Task brief:
Down to the last line, output the records below exactly.

----- Provided entries

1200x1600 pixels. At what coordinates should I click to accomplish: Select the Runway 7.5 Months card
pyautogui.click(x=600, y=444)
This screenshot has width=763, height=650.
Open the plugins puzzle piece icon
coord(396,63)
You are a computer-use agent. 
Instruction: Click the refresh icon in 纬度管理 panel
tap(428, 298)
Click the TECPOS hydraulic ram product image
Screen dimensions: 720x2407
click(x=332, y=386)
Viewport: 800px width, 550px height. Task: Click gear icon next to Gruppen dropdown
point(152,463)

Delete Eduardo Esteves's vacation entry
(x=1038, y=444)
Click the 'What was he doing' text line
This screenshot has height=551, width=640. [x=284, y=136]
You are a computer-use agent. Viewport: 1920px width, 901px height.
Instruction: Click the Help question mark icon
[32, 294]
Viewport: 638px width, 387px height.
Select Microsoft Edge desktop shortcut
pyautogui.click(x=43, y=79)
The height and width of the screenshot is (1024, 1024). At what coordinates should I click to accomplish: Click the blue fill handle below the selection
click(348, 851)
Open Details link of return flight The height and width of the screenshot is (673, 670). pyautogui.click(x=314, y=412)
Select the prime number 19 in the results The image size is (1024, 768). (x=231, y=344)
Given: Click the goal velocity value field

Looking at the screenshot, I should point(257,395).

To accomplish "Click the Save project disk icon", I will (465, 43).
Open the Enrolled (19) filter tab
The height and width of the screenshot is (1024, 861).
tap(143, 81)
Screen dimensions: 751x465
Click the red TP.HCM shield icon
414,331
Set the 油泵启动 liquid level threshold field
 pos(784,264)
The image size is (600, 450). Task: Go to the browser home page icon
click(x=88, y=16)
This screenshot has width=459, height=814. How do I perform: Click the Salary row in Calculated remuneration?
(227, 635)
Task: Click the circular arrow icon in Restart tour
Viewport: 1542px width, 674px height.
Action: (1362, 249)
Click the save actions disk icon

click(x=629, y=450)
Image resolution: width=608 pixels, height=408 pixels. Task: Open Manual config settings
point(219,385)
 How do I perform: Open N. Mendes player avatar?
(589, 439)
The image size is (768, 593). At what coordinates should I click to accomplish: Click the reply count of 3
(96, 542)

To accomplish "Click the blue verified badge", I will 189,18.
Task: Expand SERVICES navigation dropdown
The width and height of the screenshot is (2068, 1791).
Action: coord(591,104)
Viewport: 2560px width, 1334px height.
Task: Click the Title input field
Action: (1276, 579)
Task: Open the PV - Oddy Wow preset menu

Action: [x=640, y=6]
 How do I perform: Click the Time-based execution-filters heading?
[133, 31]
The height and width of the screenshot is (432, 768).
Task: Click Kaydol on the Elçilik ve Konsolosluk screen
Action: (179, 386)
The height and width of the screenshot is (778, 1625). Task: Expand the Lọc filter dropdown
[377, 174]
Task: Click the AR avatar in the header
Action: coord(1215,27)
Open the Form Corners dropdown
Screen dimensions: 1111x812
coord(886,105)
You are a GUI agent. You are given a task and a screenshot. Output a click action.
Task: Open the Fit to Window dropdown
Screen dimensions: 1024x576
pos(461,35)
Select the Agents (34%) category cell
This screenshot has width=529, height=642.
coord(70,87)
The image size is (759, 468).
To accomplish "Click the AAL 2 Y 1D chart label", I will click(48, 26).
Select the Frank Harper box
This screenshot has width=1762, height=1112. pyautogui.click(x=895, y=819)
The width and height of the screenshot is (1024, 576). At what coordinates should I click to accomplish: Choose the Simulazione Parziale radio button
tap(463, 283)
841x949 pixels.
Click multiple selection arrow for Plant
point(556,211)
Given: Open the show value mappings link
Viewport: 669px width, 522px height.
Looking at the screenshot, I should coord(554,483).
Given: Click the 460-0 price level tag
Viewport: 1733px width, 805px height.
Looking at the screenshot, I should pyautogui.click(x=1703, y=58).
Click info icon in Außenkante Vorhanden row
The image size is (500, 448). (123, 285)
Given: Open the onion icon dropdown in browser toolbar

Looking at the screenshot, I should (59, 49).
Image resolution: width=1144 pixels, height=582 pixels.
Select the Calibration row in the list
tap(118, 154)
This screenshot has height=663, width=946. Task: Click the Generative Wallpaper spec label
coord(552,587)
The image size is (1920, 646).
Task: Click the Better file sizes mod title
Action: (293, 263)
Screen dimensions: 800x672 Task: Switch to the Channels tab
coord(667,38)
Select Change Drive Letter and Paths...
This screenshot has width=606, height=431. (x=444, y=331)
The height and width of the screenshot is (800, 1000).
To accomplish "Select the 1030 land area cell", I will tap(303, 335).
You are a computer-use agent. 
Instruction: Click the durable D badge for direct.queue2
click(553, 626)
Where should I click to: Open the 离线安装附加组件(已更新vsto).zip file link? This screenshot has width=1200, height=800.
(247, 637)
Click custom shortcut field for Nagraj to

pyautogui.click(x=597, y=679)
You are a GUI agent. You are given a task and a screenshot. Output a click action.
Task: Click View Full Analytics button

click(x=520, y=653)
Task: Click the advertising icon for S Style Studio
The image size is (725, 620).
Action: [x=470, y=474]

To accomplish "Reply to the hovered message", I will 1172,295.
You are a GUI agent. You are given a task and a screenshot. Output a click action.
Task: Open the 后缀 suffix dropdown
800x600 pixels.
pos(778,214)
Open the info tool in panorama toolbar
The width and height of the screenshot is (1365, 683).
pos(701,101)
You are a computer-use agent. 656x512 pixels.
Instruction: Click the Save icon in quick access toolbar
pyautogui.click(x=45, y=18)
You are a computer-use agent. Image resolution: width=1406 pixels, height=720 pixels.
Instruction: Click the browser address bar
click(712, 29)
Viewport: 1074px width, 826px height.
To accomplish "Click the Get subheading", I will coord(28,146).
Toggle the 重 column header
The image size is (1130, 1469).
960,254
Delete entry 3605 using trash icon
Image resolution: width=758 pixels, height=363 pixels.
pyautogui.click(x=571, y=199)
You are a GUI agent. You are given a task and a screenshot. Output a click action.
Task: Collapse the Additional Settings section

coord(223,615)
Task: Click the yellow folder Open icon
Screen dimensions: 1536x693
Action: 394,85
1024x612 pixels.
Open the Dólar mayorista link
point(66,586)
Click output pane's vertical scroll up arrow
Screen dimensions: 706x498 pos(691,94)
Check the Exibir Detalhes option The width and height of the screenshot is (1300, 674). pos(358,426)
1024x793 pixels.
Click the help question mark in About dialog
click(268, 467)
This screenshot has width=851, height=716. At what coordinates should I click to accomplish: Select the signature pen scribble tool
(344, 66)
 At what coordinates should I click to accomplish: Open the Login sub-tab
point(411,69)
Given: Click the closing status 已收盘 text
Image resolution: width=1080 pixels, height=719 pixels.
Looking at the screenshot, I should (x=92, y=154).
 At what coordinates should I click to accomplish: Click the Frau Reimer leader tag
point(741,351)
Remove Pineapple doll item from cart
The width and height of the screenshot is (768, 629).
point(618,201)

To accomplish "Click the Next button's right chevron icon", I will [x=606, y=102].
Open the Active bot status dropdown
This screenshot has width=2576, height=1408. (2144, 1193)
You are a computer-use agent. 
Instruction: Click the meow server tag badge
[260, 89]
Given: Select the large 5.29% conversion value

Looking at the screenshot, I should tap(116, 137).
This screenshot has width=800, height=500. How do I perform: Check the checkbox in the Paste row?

----------

Response:
1200x1600 pixels. At what coordinates should I click to accomplish: Select the Runway 7.5 Months card
pyautogui.click(x=600, y=444)
This screenshot has width=763, height=650.
Open the plugins puzzle piece icon
coord(396,63)
You are a computer-use agent. 
Instruction: Click the refresh icon in 纬度管理 panel
tap(428, 298)
Click the TECPOS hydraulic ram product image
Screen dimensions: 720x2407
click(x=332, y=386)
Viewport: 800px width, 550px height. Task: Click gear icon next to Gruppen dropdown
point(152,463)

Delete Eduardo Esteves's vacation entry
(x=1038, y=444)
Click the 'What was he doing' text line
This screenshot has height=551, width=640. [x=284, y=136]
You are a computer-use agent. Viewport: 1920px width, 901px height.
Instruction: Click the Help question mark icon
[32, 294]
Viewport: 638px width, 387px height.
Select Microsoft Edge desktop shortcut
pyautogui.click(x=43, y=79)
The height and width of the screenshot is (1024, 1024). At what coordinates should I click to accomplish: Click the blue fill handle below the selection
click(348, 851)
Open Details link of return flight The height and width of the screenshot is (673, 670). pyautogui.click(x=314, y=412)
Select the prime number 19 in the results The image size is (1024, 768). (x=231, y=344)
Given: Click the goal velocity value field

Looking at the screenshot, I should point(257,395).

To accomplish "Click the Save project disk icon", I will (465, 43).
Open the Enrolled (19) filter tab
The height and width of the screenshot is (1024, 861).
tap(143, 81)
Screen dimensions: 751x465
Click the red TP.HCM shield icon
414,331
Set the 油泵启动 liquid level threshold field
 pos(784,264)
The image size is (600, 450). Task: Go to the browser home page icon
click(x=88, y=16)
This screenshot has width=459, height=814. How do I perform: Click the Salary row in Calculated remuneration?
(227, 635)
Task: Click the circular arrow icon in Restart tour
Viewport: 1542px width, 674px height.
Action: (1362, 249)
Click the save actions disk icon

click(x=629, y=450)
Image resolution: width=608 pixels, height=408 pixels. Task: Open Manual config settings
point(219,385)
 How do I perform: Open N. Mendes player avatar?
(589, 439)
The image size is (768, 593). At what coordinates should I click to accomplish: Click the reply count of 3
(96, 542)

To accomplish "Click the blue verified badge", I will 189,18.
Task: Expand SERVICES navigation dropdown
The width and height of the screenshot is (2068, 1791).
Action: coord(591,104)
Viewport: 2560px width, 1334px height.
Task: Click the Title input field
Action: (1276, 579)
Task: Open the PV - Oddy Wow preset menu

Action: [x=640, y=6]
 How do I perform: Click the Time-based execution-filters heading?
[133, 31]
The height and width of the screenshot is (432, 768).
Task: Click Kaydol on the Elçilik ve Konsolosluk screen
Action: (179, 386)
The height and width of the screenshot is (778, 1625). Task: Expand the Lọc filter dropdown
[377, 174]
Task: Click the AR avatar in the header
Action: coord(1215,27)
Open the Form Corners dropdown
Screen dimensions: 1111x812
coord(886,105)
You are a GUI agent. You are given a task and a screenshot. Output a click action.
Task: Open the Fit to Window dropdown
Screen dimensions: 1024x576
pos(461,35)
Select the Agents (34%) category cell
This screenshot has width=529, height=642.
coord(70,87)
The image size is (759, 468).
To accomplish "Click the AAL 2 Y 1D chart label", I will click(48, 26).
Select the Frank Harper box
This screenshot has width=1762, height=1112. pyautogui.click(x=895, y=819)
The width and height of the screenshot is (1024, 576). At what coordinates should I click to accomplish: Choose the Simulazione Parziale radio button
tap(463, 283)
841x949 pixels.
Click multiple selection arrow for Plant
point(556,211)
Given: Open the show value mappings link
Viewport: 669px width, 522px height.
Looking at the screenshot, I should coord(554,483).
Given: Click the 460-0 price level tag
Viewport: 1733px width, 805px height.
Looking at the screenshot, I should pyautogui.click(x=1703, y=58).
Click info icon in Außenkante Vorhanden row
The image size is (500, 448). (123, 285)
Given: Open the onion icon dropdown in browser toolbar

Looking at the screenshot, I should (59, 49).
Image resolution: width=1144 pixels, height=582 pixels.
Select the Calibration row in the list
tap(118, 154)
This screenshot has height=663, width=946. Task: Click the Generative Wallpaper spec label
coord(552,587)
The image size is (1920, 646).
Task: Click the Better file sizes mod title
Action: (293, 263)
Screen dimensions: 800x672 Task: Switch to the Channels tab
coord(667,38)
Select Change Drive Letter and Paths...
This screenshot has width=606, height=431. (x=444, y=331)
The height and width of the screenshot is (800, 1000).
To accomplish "Select the 1030 land area cell", I will tap(303, 335).
You are a computer-use agent. 
Instruction: Click the durable D badge for direct.queue2
click(553, 626)
Where should I click to: Open the 离线安装附加组件(已更新vsto).zip file link? This screenshot has width=1200, height=800.
(247, 637)
Click custom shortcut field for Nagraj to

pyautogui.click(x=597, y=679)
You are a GUI agent. You are given a task and a screenshot. Output a click action.
Task: Click View Full Analytics button

click(x=520, y=653)
Task: Click the advertising icon for S Style Studio
The image size is (725, 620).
Action: [x=470, y=474]

To accomplish "Reply to the hovered message", I will 1172,295.
You are a GUI agent. You are given a task and a screenshot. Output a click action.
Task: Open the 后缀 suffix dropdown
800x600 pixels.
pos(778,214)
Open the info tool in panorama toolbar
The width and height of the screenshot is (1365, 683).
pos(701,101)
You are a computer-use agent. 656x512 pixels.
Instruction: Click the Save icon in quick access toolbar
pyautogui.click(x=45, y=18)
You are a computer-use agent. Image resolution: width=1406 pixels, height=720 pixels.
Instruction: Click the browser address bar
click(712, 29)
Viewport: 1074px width, 826px height.
To accomplish "Click the Get subheading", I will coord(28,146).
Toggle the 重 column header
The image size is (1130, 1469).
960,254
Delete entry 3605 using trash icon
Image resolution: width=758 pixels, height=363 pixels.
pyautogui.click(x=571, y=199)
You are a GUI agent. You are given a task and a screenshot. Output a click action.
Task: Collapse the Additional Settings section

coord(223,615)
Task: Click the yellow folder Open icon
Screen dimensions: 1536x693
Action: 394,85
1024x612 pixels.
Open the Dólar mayorista link
point(66,586)
Click output pane's vertical scroll up arrow
Screen dimensions: 706x498 pos(691,94)
Check the Exibir Detalhes option The width and height of the screenshot is (1300, 674). pos(358,426)
1024x793 pixels.
Click the help question mark in About dialog
click(268, 467)
This screenshot has width=851, height=716. At what coordinates should I click to accomplish: Select the signature pen scribble tool
(344, 66)
 At what coordinates should I click to accomplish: Open the Login sub-tab
point(411,69)
Given: Click the closing status 已收盘 text
Image resolution: width=1080 pixels, height=719 pixels.
Looking at the screenshot, I should (x=92, y=154).
 At what coordinates should I click to accomplish: Click the Frau Reimer leader tag
point(741,351)
Remove Pineapple doll item from cart
The width and height of the screenshot is (768, 629).
point(618,201)

To accomplish "Click the Next button's right chevron icon", I will [x=606, y=102].
Open the Active bot status dropdown
This screenshot has width=2576, height=1408. (2144, 1193)
You are a computer-use agent. 
Instruction: Click the meow server tag badge
[260, 89]
Given: Select the large 5.29% conversion value

Looking at the screenshot, I should tap(116, 137).
This screenshot has width=800, height=500. How do I perform: Check the checkbox in the Paste row?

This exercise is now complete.